Exercise details: Report back every line below that carries the word "heart".

Data records
- Opening Delimiter -
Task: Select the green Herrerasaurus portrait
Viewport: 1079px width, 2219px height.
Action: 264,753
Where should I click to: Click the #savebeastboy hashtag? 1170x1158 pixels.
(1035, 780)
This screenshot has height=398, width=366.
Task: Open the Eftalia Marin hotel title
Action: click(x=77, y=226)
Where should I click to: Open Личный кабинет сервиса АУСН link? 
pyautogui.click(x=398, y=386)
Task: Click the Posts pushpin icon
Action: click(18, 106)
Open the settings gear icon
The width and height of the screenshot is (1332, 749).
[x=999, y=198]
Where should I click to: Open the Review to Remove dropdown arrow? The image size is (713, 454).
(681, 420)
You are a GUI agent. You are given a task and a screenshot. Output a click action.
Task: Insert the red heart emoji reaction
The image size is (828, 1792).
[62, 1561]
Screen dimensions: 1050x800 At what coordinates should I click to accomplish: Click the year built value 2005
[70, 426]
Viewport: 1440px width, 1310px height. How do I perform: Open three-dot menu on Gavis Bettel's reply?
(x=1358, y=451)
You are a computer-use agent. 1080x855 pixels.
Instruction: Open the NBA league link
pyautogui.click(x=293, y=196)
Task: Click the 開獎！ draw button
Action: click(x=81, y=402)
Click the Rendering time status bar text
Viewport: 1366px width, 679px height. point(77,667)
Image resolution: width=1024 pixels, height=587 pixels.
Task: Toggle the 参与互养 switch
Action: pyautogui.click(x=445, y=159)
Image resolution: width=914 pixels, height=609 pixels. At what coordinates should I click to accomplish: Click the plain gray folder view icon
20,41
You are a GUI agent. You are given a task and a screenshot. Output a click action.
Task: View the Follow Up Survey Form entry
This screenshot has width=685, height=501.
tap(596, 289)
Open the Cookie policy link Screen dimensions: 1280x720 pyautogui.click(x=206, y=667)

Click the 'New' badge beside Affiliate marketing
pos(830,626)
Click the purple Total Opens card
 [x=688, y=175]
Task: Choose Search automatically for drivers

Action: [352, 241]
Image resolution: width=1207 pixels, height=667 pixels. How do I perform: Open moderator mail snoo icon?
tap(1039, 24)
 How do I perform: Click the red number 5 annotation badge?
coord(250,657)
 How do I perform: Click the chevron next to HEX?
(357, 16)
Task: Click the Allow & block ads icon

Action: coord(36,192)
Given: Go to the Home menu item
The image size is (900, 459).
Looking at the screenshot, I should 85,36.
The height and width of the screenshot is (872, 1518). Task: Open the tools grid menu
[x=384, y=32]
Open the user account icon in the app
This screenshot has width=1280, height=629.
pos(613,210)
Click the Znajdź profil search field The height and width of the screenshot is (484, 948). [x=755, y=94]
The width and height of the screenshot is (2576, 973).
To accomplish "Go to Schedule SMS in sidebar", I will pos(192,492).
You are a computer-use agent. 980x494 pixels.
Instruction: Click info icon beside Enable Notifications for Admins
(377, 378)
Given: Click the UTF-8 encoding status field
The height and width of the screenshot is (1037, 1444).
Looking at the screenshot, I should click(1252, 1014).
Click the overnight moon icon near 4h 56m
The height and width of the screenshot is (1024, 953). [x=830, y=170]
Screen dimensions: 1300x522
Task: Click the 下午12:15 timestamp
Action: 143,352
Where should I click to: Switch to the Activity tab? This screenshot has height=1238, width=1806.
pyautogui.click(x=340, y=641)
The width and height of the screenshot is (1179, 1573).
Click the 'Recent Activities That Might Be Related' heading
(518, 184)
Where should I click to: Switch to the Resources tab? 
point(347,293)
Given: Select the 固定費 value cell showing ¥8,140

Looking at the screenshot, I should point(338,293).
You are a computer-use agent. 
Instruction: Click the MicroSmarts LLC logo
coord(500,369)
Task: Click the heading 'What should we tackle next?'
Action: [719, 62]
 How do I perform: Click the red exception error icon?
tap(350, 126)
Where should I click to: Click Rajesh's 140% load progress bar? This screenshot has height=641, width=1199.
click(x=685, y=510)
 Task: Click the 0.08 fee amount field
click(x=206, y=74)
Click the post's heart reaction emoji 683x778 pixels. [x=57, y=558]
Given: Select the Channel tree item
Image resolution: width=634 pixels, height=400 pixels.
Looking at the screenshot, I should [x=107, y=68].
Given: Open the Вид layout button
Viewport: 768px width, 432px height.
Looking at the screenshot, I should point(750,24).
- Closing Delimiter -
Task answer:
Task: Insert the red heart emoji reaction
Click the post's heart reaction emoji 683x778 pixels. [x=57, y=558]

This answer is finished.